(Pixel coordinate grounding data)
***
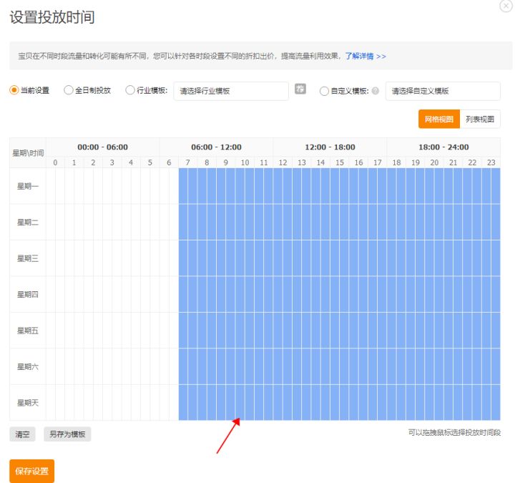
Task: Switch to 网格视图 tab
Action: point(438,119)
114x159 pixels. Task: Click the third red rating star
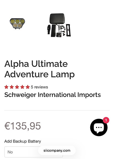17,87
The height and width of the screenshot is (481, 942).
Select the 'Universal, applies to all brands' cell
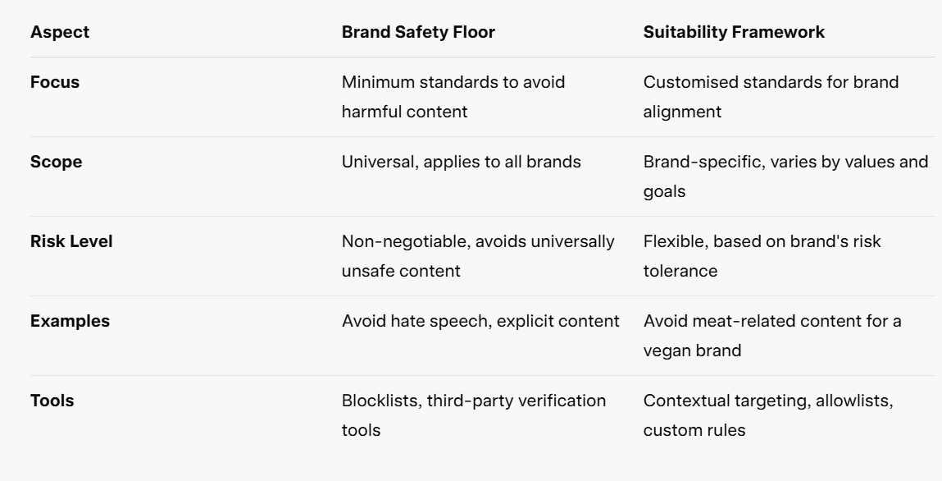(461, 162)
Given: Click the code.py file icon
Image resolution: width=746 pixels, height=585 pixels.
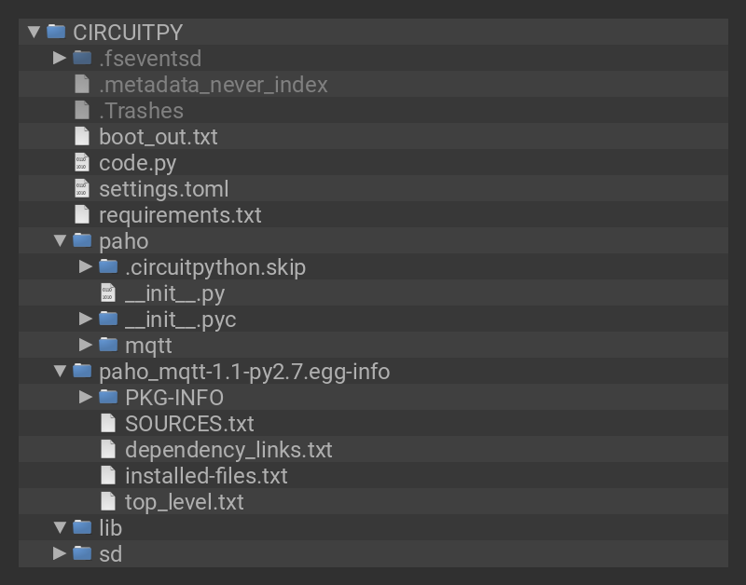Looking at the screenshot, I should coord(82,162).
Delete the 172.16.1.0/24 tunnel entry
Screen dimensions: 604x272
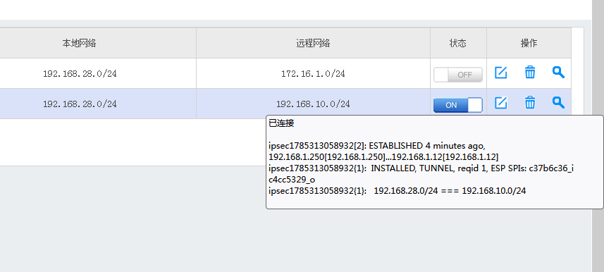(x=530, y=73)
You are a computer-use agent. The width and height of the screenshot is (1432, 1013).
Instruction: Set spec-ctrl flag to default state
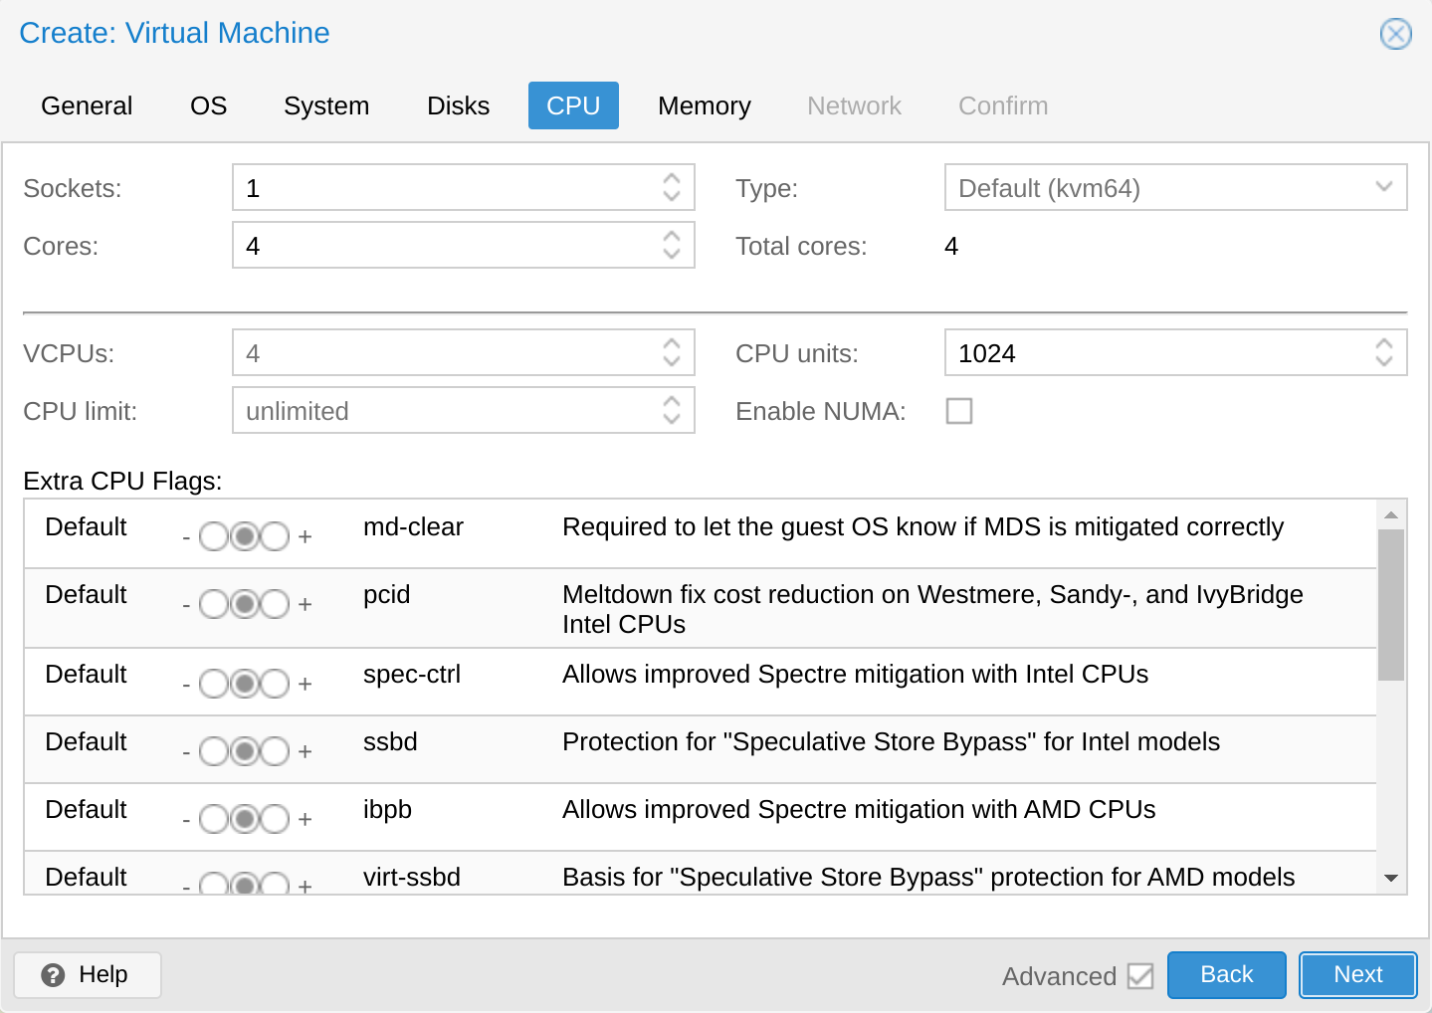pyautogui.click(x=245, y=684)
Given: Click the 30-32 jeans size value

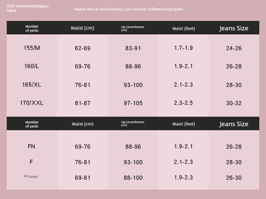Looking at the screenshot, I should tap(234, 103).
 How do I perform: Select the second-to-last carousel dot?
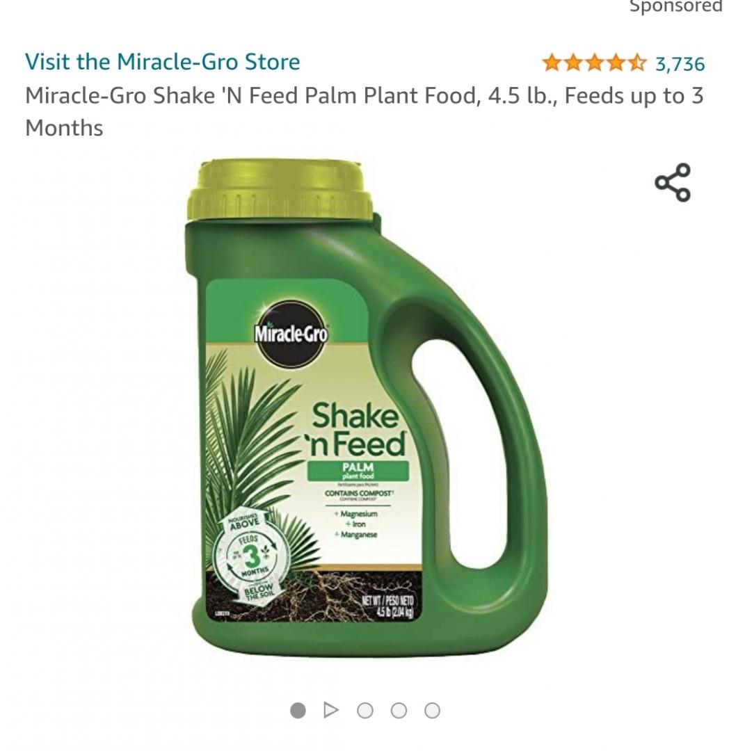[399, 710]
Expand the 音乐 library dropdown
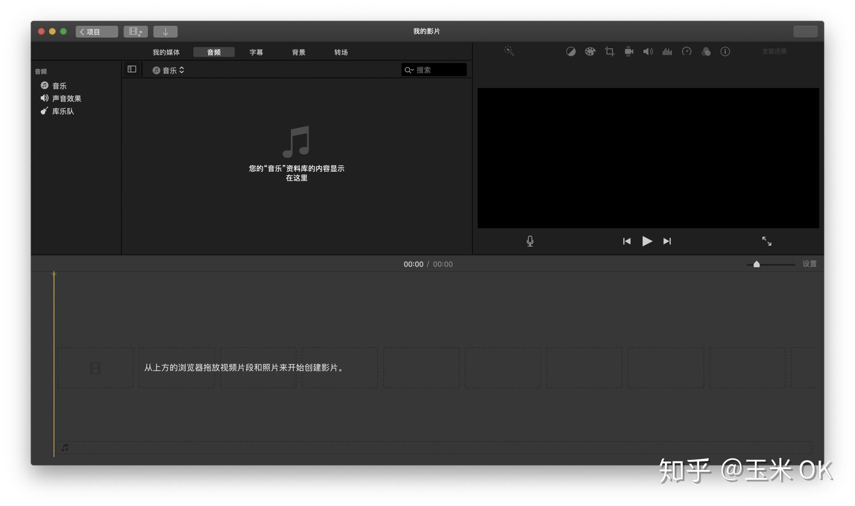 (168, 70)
***
## HOW TO COMPLETE THIS TASK
From the records above, give again only the part that opens with the line containing "114x159 pixels. Task: Click" and closes with the line containing "Given: Click the code.py file icon". Keep both ends but drop the pictures.

## RESPONSE BELOW
114x159 pixels. Task: Click the third red rating star
17,87
The height and width of the screenshot is (481, 942).
Select the 'Universal, applies to all brands' cell
(461, 162)
Given: Click the code.py file icon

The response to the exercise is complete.